Sunday, October 2, 2011

Practical geology versus theoretical geology

I'm sure roxrkool is quite right about what she says here:
Creationists will often accuse non-Creationists of bias and having their own atheistic agenda. False. In truth, geologists, like the rest of the general population, could not care less about the religious implications of their work. Yes, many of us are atheists, but we don't have time to sit around coming up with ways to ruin Christianity. We are nerds. We don't care about religion. We sit around arguing whether skarn is a rock or an alteration and how it should be coded it in our models.
This no doubt does describe working geologists. A case could probably be made that many are atheists at least partly because the presuppositions of their science support atheism, but in general it isn't working geologists who have the philosophical agenda that creationists sometimes accuse them of, it's the original theoreticians who had that. Lyell HAD to have given up on the Bible in order to accept Hutton's old earth theory for instance. It's at THAT stage that the religious issues come up. After that you just have working geologists who use the theories to help them find what they are looking for and if they work that's what matters to them. As roxrkool goes on to say:
Something to consider... who makes money off geology? Professional geologists. We do not EVER use 'Creationist geology' to find economic deposits of oil, gas, or minerals. We use traditional, old earth geology because it works and it makes us billions of dollars. We use ancient depositional systems and tectonic terranes to guide us in finding the next major gold deposit, not Flood Geology.
Some time I'd really like to see all this spelled out in a way I could grasp. Just exactly HOW does the "ancient" part of the formula work to help them find gold or whatever they are looking for? I have the feeling they might not be able to say, it's just something they take for granted. While I would expect it to be better interpreted a different way. That doesn't interest them, how it's interpreted, that's the "religious" question to them, what interests them is the practical efficiency of the theory.

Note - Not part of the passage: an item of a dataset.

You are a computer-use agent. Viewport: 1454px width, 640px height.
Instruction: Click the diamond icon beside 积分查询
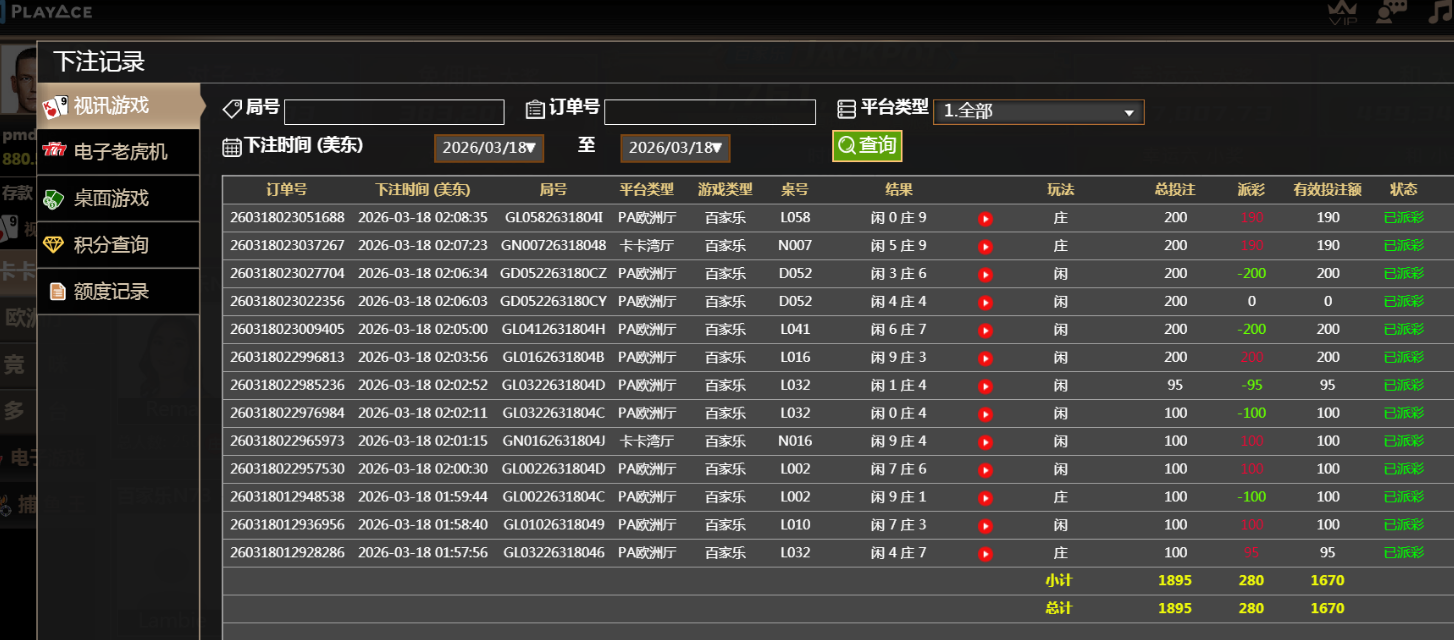[53, 245]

There IS no "Flood Geology" yet, though, so there's nothing that could be used yet. And whatever Flood Geology there might eventually be would have to take into account just those practical considerations she's talking about, although of course they would not be interpreted in terms of an old earth.

Meanwhile this is being said on a thread where poor Chuck77 is being squashed between his apparently inadequate exposure to creationist thinking and the aggressive evolutionists he's now dealing with. You CAN'T venture into EvC with just a superficial grasp of the creationist arguments as he apparently did and have any hope of surviving as a creationist. You have to have made those arguments your own through SOME grappling with the evolutionist arguments against them. Too bad, he's a sitting duck now.